▶ **Task directions**: Reproduce the records word for word, with nothing left out.

##### Material for this exercise

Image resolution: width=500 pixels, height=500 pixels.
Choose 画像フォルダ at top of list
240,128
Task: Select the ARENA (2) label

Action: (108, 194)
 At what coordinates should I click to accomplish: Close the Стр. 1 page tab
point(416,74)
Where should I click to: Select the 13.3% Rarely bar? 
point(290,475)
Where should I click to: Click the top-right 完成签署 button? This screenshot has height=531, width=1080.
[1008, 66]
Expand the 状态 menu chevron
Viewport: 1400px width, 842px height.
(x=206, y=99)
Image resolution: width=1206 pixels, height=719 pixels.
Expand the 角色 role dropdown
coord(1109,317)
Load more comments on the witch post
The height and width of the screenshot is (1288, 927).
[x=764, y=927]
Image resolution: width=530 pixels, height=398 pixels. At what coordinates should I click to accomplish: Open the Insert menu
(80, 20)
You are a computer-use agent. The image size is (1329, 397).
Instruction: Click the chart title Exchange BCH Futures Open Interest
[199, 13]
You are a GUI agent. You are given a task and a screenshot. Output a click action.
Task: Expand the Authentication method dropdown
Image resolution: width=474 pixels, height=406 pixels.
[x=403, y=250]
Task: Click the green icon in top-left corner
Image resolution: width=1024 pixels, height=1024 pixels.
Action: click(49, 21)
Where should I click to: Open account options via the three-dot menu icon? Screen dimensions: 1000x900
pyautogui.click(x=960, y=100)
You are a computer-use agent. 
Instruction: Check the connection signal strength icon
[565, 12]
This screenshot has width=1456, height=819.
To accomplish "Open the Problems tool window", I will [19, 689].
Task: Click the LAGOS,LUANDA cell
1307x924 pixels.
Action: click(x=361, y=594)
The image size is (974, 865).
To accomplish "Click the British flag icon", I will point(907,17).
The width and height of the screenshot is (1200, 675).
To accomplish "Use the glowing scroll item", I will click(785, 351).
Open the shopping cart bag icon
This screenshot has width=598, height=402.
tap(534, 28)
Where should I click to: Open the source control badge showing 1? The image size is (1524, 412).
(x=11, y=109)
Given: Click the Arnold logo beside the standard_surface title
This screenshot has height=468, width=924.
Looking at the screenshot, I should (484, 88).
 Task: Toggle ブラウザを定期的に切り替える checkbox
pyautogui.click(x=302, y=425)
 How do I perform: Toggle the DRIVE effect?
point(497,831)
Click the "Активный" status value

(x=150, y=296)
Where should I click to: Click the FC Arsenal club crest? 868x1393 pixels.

##########

▶ **Your solution**:
Image resolution: width=500 pixels, height=500 pixels.
Choose 画像フォルダ at top of list
240,128
Task: Select the ARENA (2) label

Action: (108, 194)
 At what coordinates should I click to accomplish: Close the Стр. 1 page tab
point(416,74)
Where should I click to: Select the 13.3% Rarely bar? 
point(290,475)
Where should I click to: Click the top-right 完成签署 button? This screenshot has height=531, width=1080.
[1008, 66]
Expand the 状态 menu chevron
Viewport: 1400px width, 842px height.
(x=206, y=99)
Image resolution: width=1206 pixels, height=719 pixels.
Expand the 角色 role dropdown
coord(1109,317)
Load more comments on the witch post
The height and width of the screenshot is (1288, 927).
[x=764, y=927]
Image resolution: width=530 pixels, height=398 pixels. At what coordinates should I click to accomplish: Open the Insert menu
(80, 20)
You are a computer-use agent. The image size is (1329, 397).
Instruction: Click the chart title Exchange BCH Futures Open Interest
[199, 13]
You are a GUI agent. You are given a task and a screenshot. Output a click action.
Task: Expand the Authentication method dropdown
Image resolution: width=474 pixels, height=406 pixels.
[x=403, y=250]
Task: Click the green icon in top-left corner
Image resolution: width=1024 pixels, height=1024 pixels.
Action: click(49, 21)
Where should I click to: Open account options via the three-dot menu icon? Screen dimensions: 1000x900
pyautogui.click(x=960, y=100)
You are a computer-use agent. 
Instruction: Check the connection signal strength icon
[565, 12]
This screenshot has width=1456, height=819.
To accomplish "Open the Problems tool window", I will [19, 689].
Task: Click the LAGOS,LUANDA cell
1307x924 pixels.
Action: click(x=361, y=594)
The image size is (974, 865).
To accomplish "Click the British flag icon", I will point(907,17).
The width and height of the screenshot is (1200, 675).
To accomplish "Use the glowing scroll item", I will click(785, 351).
Open the shopping cart bag icon
This screenshot has width=598, height=402.
tap(534, 28)
Where should I click to: Open the source control badge showing 1? The image size is (1524, 412).
(x=11, y=109)
Given: Click the Arnold logo beside the standard_surface title
This screenshot has height=468, width=924.
Looking at the screenshot, I should (484, 88).
 Task: Toggle ブラウザを定期的に切り替える checkbox
pyautogui.click(x=302, y=425)
 How do I perform: Toggle the DRIVE effect?
point(497,831)
Click the "Активный" status value

(x=150, y=296)
Where should I click to: Click the FC Arsenal club crest? 868x1393 pixels.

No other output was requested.